If you need only scrape specific lines, you need get these line before you scrape it. I'd suggest use str.splitlines()
and a list slice to get them.
For example:
>>> import requests
>>> from bs4 import BeautifulSoup
>>> r = requests.get('http://www.yahoo.com')

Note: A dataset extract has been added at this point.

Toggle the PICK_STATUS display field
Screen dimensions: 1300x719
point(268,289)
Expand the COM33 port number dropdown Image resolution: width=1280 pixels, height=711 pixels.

>>> print('\n'.join(r.text.splitlines()[575:634]))
The output is:
<li class="D(b)">
<a href="https://www.yahoo.com/politics/" class="D(b) Fz(13px) C($topbarMenu) Py(3px) Td(n) Td(u):h" data-ylk="slk:politics;t5:politics;cpos:9;" tabindex="1">Politics</a>
</li>
<li class="D(b)">
<a href="https://www.yahoo.com/celebrity/" class="D(b) Fz(13px) C($topbarMenu) Py(3px) Td(n) Td(u):h" data-ylk="slk:celebrity;t5:celebrity;cpos:10;" tabindex="1">Celebrity</a>
</li>
...
<li class="D(b)">
<a href="https://www.yahoo.com/travel/" class="D(b) Fz(13px) C($topbarMenu) Py(3px) Td(n) Td(u):h" data-ylk="slk:travel;t5:travel;cpos:22;" tabindex="1">Travel</a>
</li>
<li class="D(b)">
<a href="https://www.yahoo.com/autos/" class="D(b) Fz(13px) C($topbarMenu) Py(3px) Td(n) Td(u):h" data-ylk="slk:autos;t5:autos;cpos:23;" tabindex="1">Autos</a>
</li>
r.text.splitlines()
split the HTML source code by lines, and gives a list.
[575:634]
is a list slice, which slices the list, and gives lines from 576 to 634. I added two more lines because without them, the output will be:
<a href="https://www.yahoo.com/politics/" class="D(b) Fz(13px) C($topbarMenu) Py(3px) Td(n) Td(u):h" data-ylk="slk:politics;t5:politics;cpos:9;" tabindex="1">Politics</a>
</li>
<li class="D(b)">
<a href="https://www.yahoo.com/celebrity/" class="D(b) Fz(13px) C($topbarMenu) Py(3px) Td(n) Td(u):h" data-ylk="slk:celebrity;t5:celebrity;cpos:10;" tabindex="1">Celebrity</a>
</li>
...
<li class="D(b)">
<a href="https://www.yahoo.com/travel/" class="D(b) Fz(13px) C($topbarMenu) Py(3px) Td(n) Td(u):h" data-ylk="slk:travel;t5:travel;cpos:22;" tabindex="1">Travel</a>
</li>
<li class="D(b)">
<a href="https://www.yahoo.com/autos/" class="D(b) Fz(13px) C($topbarMenu) Py(3px) Td(n) Td(u):h" data-ylk="slk:autos;t5:autos;cpos:23;" tabindex="1">Autos</a>
And which isn't a valid HTML code block.
'\n'.join()
joins the list by \n
, and gives another string which you want.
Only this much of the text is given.